The agitated mind suddenly changed to a reflective one. Imagine, what a place and time to get seriously thoughtful and think back and forth. Probably that’s the reason my subconscious mind didn’t allow me to do the routine stuff like catching up with the news or browsing on my mobile phone. I was consciously telling myself that I should make proper use of the 'free' time. Most of us must have gone through this – when we begin to introspect, the first things that come to our mind are things that we could not do, what we missed or what could not be achieved. And we begin to speculate and feel bad, guilty about not making use of the opportunities or do things at the right time. My critical problem was my 'writer's block' and it needed immediate treatment. This was the moment I reminded myself of my inability to write, the block that I was trying to clear and compose and publish all the pending blogs and articles. I knew it was not my procrastination, it had to do with the ceasing of clarity of thought, expression and free flowing words. All the while I felt, "I want to write so much, have to say so many things but some unknown 'force' is stopping me and blocking me!"

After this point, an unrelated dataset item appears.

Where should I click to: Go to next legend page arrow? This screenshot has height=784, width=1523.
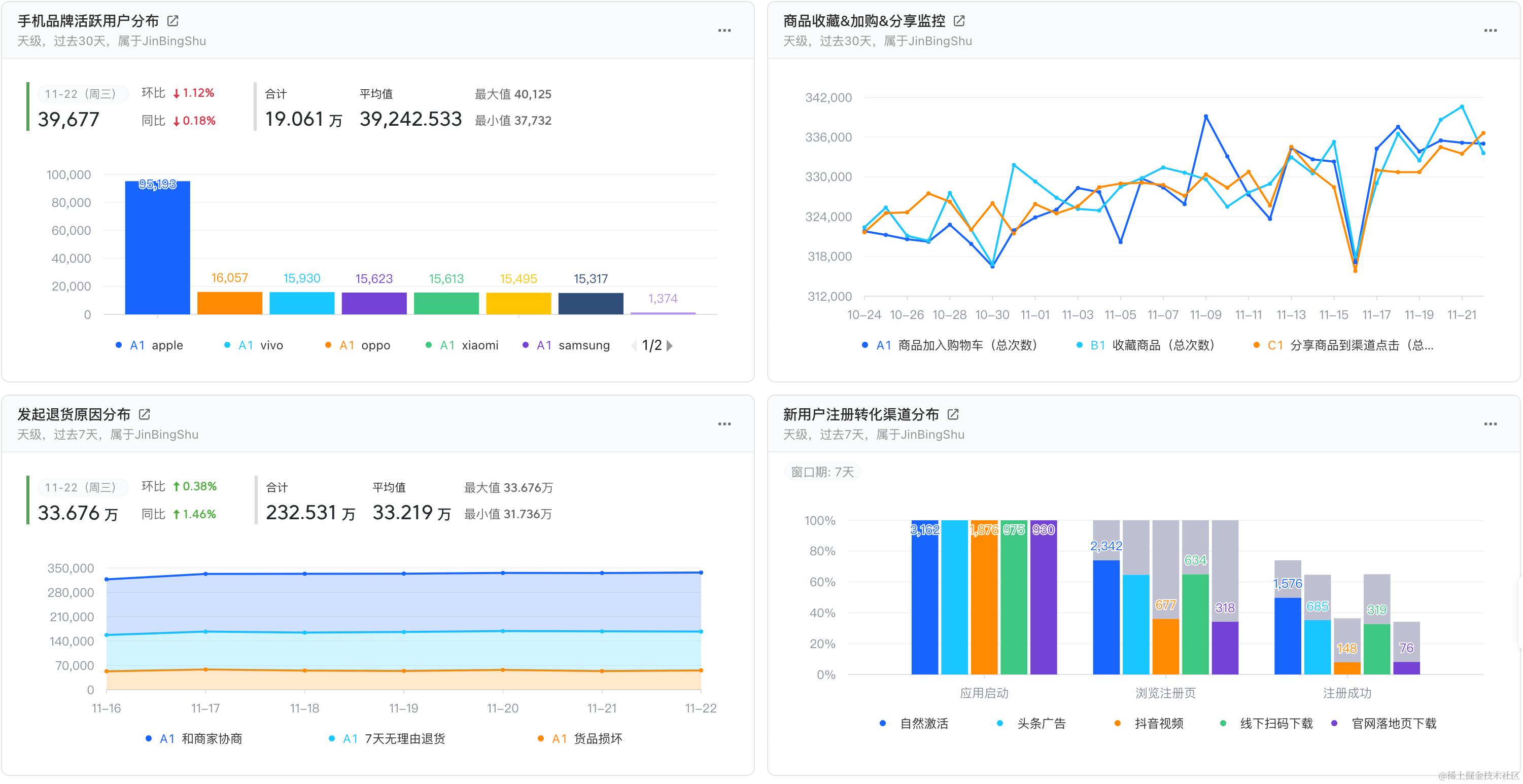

I seem to have suffered from this 'syndrome' for at least six months now and just couldn’t get down to writing anything cogently, coherently as used to do earlier. I tried different ways of getting over it and failed. My blogs remained as drafts and brainstormed points and ideas sat on my desktop for months. Some write ups never moved from the 'notes' on my mobile phone. Whenever I saw them I felt miserable and guilty. I didn’t know what was happening to my fingers as I wanted to key in the words on my laptop. It seemed as if the fingers are frozen and there was a nervous problem. The mind would brim with ideas and some nice experiences and observations but nothing would get transferred to the readable format. Often, I wished there was some lozenges kind of stuff that would unclog my mind and help me with free flow of words...I longed for that pleasure of putting thoughts into words for that much-needed stress relief and fulfilling the creative urge.

However, the moment I started jotting down the points about my airport incident and began narrating it as it were, I felt a new kind of satisfaction. I was happy to experience the thawing process and the fluidity of words forming into sentences. I was overjoyed and felt like immediately sharing my happiness with my friends with whom I have often cribbed about my block in writing. The expression was natural and I saw this blog taking shape and worth sharing with 'public'. But then, does it mean that I should thank Indigo for indirectly helping me in getting back to my favorite hobby? Yes? Or, no? I'm confused...well, let me not get into this vicious cycle of confusion, muddled thinking, frozen brain and other 'reasons' that sound more like excuses for not writing.